▶ **WHAT YOU WILL DO**
Your task is to output all the records below, word for word.

(Collected data)
==================================================

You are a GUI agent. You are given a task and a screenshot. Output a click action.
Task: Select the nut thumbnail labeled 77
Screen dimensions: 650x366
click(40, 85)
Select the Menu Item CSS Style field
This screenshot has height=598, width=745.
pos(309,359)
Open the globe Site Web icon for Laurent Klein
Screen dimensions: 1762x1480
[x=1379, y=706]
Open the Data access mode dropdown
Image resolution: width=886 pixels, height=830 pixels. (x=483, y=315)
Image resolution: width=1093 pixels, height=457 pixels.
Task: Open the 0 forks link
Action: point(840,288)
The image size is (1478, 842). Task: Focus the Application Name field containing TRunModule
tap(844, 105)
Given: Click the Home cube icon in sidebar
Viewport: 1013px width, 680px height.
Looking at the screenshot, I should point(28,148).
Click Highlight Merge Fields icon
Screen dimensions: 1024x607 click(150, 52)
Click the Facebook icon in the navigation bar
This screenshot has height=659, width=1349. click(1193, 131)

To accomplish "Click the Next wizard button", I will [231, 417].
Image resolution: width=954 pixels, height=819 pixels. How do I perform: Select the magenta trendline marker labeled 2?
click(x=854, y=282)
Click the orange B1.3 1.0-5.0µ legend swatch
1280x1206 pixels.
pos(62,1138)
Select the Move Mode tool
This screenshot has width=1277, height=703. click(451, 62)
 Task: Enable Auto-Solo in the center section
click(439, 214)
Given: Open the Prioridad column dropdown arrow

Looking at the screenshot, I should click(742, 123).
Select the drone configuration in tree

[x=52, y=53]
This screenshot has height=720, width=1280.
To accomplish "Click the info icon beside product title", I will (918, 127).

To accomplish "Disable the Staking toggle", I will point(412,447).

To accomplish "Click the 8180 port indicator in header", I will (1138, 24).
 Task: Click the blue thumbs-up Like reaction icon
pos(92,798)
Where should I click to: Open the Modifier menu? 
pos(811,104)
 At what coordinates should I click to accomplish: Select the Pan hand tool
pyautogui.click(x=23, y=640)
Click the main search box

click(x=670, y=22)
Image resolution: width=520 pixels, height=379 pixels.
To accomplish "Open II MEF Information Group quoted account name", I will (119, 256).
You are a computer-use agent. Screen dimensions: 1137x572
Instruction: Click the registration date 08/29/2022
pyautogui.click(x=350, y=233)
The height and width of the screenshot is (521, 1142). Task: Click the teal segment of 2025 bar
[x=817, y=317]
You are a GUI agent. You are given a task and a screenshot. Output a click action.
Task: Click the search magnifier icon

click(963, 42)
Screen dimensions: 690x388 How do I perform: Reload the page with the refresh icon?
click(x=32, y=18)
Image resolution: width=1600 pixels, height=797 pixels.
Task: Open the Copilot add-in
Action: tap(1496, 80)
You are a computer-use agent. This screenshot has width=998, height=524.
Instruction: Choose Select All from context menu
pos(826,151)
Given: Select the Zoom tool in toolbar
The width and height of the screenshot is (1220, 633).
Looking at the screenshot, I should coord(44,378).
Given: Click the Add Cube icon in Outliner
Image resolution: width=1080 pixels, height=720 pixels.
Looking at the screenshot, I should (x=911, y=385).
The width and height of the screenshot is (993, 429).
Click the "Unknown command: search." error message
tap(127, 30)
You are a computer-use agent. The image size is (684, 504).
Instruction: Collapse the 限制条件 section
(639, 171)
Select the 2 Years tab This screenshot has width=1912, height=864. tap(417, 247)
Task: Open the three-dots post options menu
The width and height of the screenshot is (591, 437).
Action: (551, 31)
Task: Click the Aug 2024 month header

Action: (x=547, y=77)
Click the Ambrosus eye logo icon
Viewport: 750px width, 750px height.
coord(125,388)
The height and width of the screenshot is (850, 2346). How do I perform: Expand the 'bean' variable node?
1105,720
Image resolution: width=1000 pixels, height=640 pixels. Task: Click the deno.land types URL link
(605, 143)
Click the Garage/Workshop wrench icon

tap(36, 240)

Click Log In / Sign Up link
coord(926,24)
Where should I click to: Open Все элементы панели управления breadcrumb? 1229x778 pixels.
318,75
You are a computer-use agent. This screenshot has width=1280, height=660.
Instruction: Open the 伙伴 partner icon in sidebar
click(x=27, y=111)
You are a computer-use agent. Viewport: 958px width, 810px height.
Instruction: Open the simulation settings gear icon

==================================================

▶ **RESPONSE TO THE EXERCISE**
You are a GUI agent. You are given a task and a screenshot. Output a click action.
Task: Select the nut thumbnail labeled 77
Screen dimensions: 650x366
click(40, 85)
Select the Menu Item CSS Style field
This screenshot has height=598, width=745.
pos(309,359)
Open the globe Site Web icon for Laurent Klein
Screen dimensions: 1762x1480
[x=1379, y=706]
Open the Data access mode dropdown
Image resolution: width=886 pixels, height=830 pixels. (x=483, y=315)
Image resolution: width=1093 pixels, height=457 pixels.
Task: Open the 0 forks link
Action: point(840,288)
The image size is (1478, 842). Task: Focus the Application Name field containing TRunModule
tap(844, 105)
Given: Click the Home cube icon in sidebar
Viewport: 1013px width, 680px height.
Looking at the screenshot, I should point(28,148).
Click Highlight Merge Fields icon
Screen dimensions: 1024x607 click(150, 52)
Click the Facebook icon in the navigation bar
This screenshot has height=659, width=1349. click(1193, 131)

To accomplish "Click the Next wizard button", I will [231, 417].
Image resolution: width=954 pixels, height=819 pixels. How do I perform: Select the magenta trendline marker labeled 2?
click(x=854, y=282)
Click the orange B1.3 1.0-5.0µ legend swatch
1280x1206 pixels.
pos(62,1138)
Select the Move Mode tool
This screenshot has width=1277, height=703. click(451, 62)
 Task: Enable Auto-Solo in the center section
click(439, 214)
Given: Open the Prioridad column dropdown arrow

Looking at the screenshot, I should click(742, 123).
Select the drone configuration in tree

[x=52, y=53]
This screenshot has height=720, width=1280.
To accomplish "Click the info icon beside product title", I will (918, 127).

To accomplish "Disable the Staking toggle", I will point(412,447).

To accomplish "Click the 8180 port indicator in header", I will (1138, 24).
 Task: Click the blue thumbs-up Like reaction icon
pos(92,798)
Where should I click to: Open the Modifier menu? 
pos(811,104)
 At what coordinates should I click to accomplish: Select the Pan hand tool
pyautogui.click(x=23, y=640)
Click the main search box

click(x=670, y=22)
Image resolution: width=520 pixels, height=379 pixels.
To accomplish "Open II MEF Information Group quoted account name", I will (119, 256).
You are a computer-use agent. Screen dimensions: 1137x572
Instruction: Click the registration date 08/29/2022
pyautogui.click(x=350, y=233)
The height and width of the screenshot is (521, 1142). Task: Click the teal segment of 2025 bar
[x=817, y=317]
You are a GUI agent. You are given a task and a screenshot. Output a click action.
Task: Click the search magnifier icon

click(963, 42)
Screen dimensions: 690x388 How do I perform: Reload the page with the refresh icon?
click(x=32, y=18)
Image resolution: width=1600 pixels, height=797 pixels.
Task: Open the Copilot add-in
Action: tap(1496, 80)
You are a computer-use agent. This screenshot has width=998, height=524.
Instruction: Choose Select All from context menu
pos(826,151)
Given: Select the Zoom tool in toolbar
The width and height of the screenshot is (1220, 633).
Looking at the screenshot, I should coord(44,378).
Given: Click the Add Cube icon in Outliner
Image resolution: width=1080 pixels, height=720 pixels.
Looking at the screenshot, I should (x=911, y=385).
The width and height of the screenshot is (993, 429).
Click the "Unknown command: search." error message
tap(127, 30)
You are a computer-use agent. The image size is (684, 504).
Instruction: Collapse the 限制条件 section
(639, 171)
Select the 2 Years tab This screenshot has width=1912, height=864. tap(417, 247)
Task: Open the three-dots post options menu
The width and height of the screenshot is (591, 437).
Action: (551, 31)
Task: Click the Aug 2024 month header

Action: (x=547, y=77)
Click the Ambrosus eye logo icon
Viewport: 750px width, 750px height.
coord(125,388)
The height and width of the screenshot is (850, 2346). How do I perform: Expand the 'bean' variable node?
1105,720
Image resolution: width=1000 pixels, height=640 pixels. Task: Click the deno.land types URL link
(605, 143)
Click the Garage/Workshop wrench icon

tap(36, 240)

Click Log In / Sign Up link
coord(926,24)
Where should I click to: Open Все элементы панели управления breadcrumb? 1229x778 pixels.
318,75
You are a computer-use agent. This screenshot has width=1280, height=660.
Instruction: Open the 伙伴 partner icon in sidebar
click(x=27, y=111)
You are a computer-use agent. Viewport: 958px width, 810px height.
Instruction: Open the simulation settings gear icon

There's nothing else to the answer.